Take a stroll in the walkway between the four diamonds and risk tripping over college coaches on the prowl for the best in upcoming talent in their sport.
There's the coach from Arizona State, who stops to chat with the coach from Iowa. The coaches from Michigan and Harvard swap stories, while the Creighton and Cal-Poly Pomona coach scan their programs furiously.
This 70-team tournament, scheduled to culminate Sunday, is a big deal, not just for the young women on the fields, but also for the coaches who see these players as the pieces in their championship puzzles.
"This is as big as it gets for girls 18 and under," said Jacquie Joseph, who coaches at Bowling Green University in Ohio. "This is big for the coaches too, since every major school in Division I, the junior college ranks and NAIA is here."
Ken Johnson, the head coach at New Mexico, says this tournament is just one of many stops coaches will make over the next few months.
There was a 54-team tournament in Houston last week, and a 45-team tournament in California before that, and there is a tournament with girls under 16 in Chattanooga, Tenn., going on this week as well, but this one is the best, according to Johnson.
"We go from tournament to tournament all summer.
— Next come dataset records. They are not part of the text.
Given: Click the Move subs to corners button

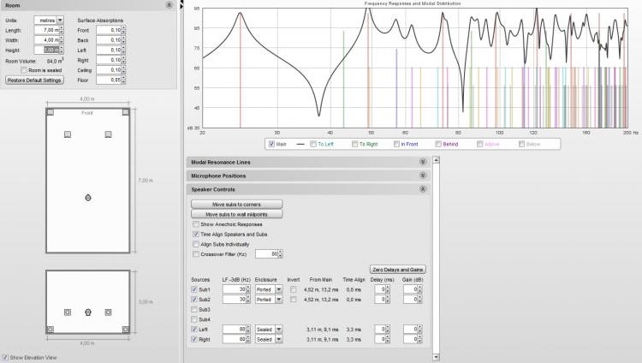Looking at the screenshot, I should (236, 205).
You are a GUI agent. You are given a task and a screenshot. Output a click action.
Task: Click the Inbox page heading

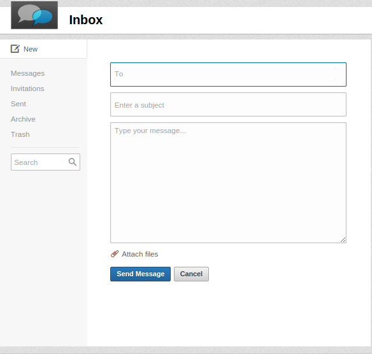pos(85,20)

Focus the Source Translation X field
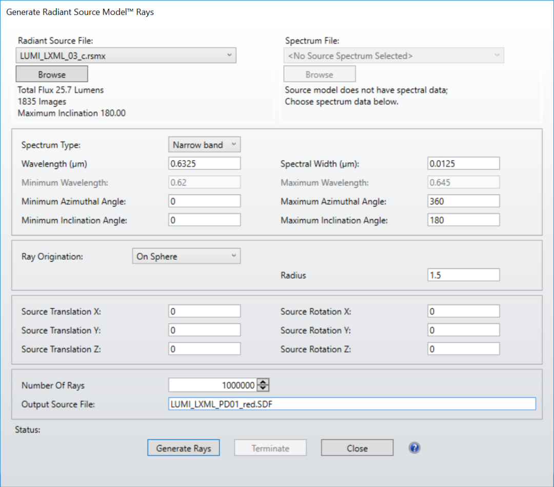pos(204,311)
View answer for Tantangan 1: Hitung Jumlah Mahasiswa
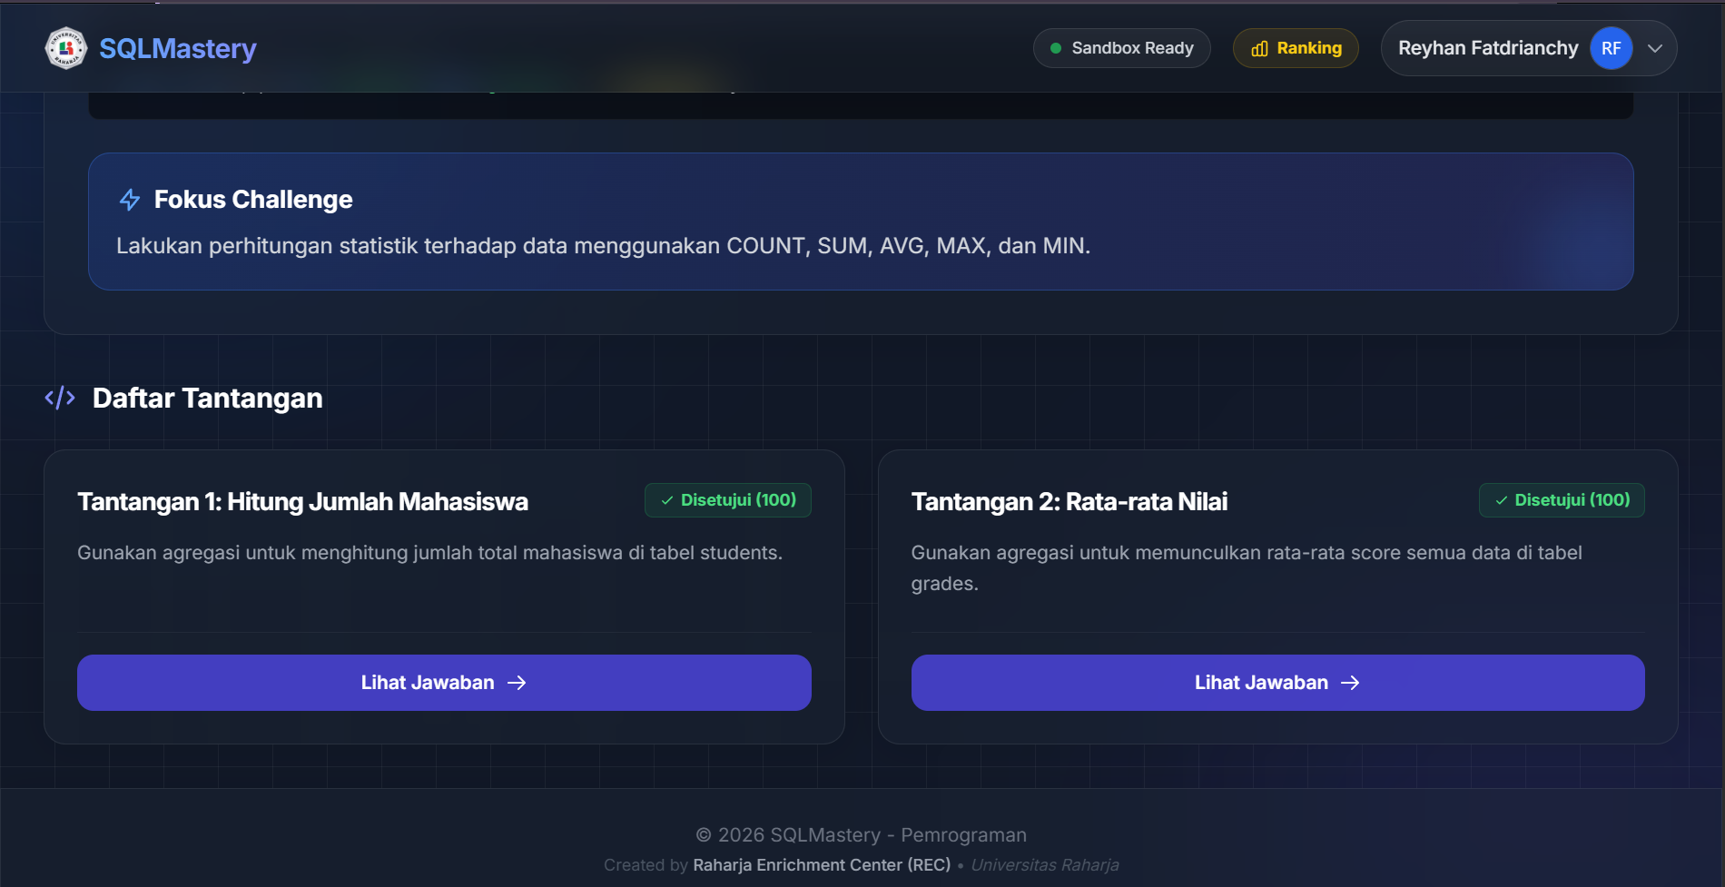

This is the ultimate, because you're supposed to have the best teams in the country here," said Johnson.
Johnson, who, like the other coaches, must hover nearby in an NCAA-mandated phantom zone -- allowed to watch the proceedings, but unable to make contact with the players -- says the coaches come for a two-fold purpose.
The first reason is to evaluate the talent, particularly underclasswomen from areas that don't regularly get scouted.
"We're identifying the juniors, especially from areas that we don't normally catch," said Sue Enquist of UCLA. "You want to see them in this kind of situation to see if they can handle the pressure of a national tournament and to see what they're made of."
"Also, you want to make sure that some phenom from the back woods of Baltimore isn't slipping through."
The second is to make contact with summer league coaches to get tips on where the talent is coming from.
"For coaches who are on top of things, this is a good situation," said Joseph. "They are exposing themselves to the program. You're seeing kids for the second or third time. It's not often that you're going to have 60-70 teams come together like this."
If this sounds a bit heavy for a sport that in many minds hasn't risen much above the image of teams of office co-workers slogging around in slow-pitch leagues with gloves on one hand and a beer in the other, that's probably because you haven't seen it played at this level before.
"Its [fastpitch] biggest problem is nobody knows about it," said Joseph, who played collegiately at Central Michigan. "It's so quick. We can play a game in an hour and 15 minutes or an hour and a half. If you go to a baseball game, they're still playing four hours after they start."
And softball is due for an even bigger boost in 1996, when the game is played at the Atlanta Summer Olympics. Undoubtedly, some of the same young women who are playing this week for a national championship will be cornerstones of the United States' effort for a gold medal.
Wagner's and Jade Garden joined fellow local team Tangerine Machine in the losers' bracket yesterday. State champion Wagner's of Glen Burnie edged the St. Louis Stingers 2-1 before falling to Team Valley of Vancouver, Wash., 3-1. East Region champ Jade Garden, also of Glen Burnie, was edged by Oklahoma City Ultimate, 1-0, in eight innings.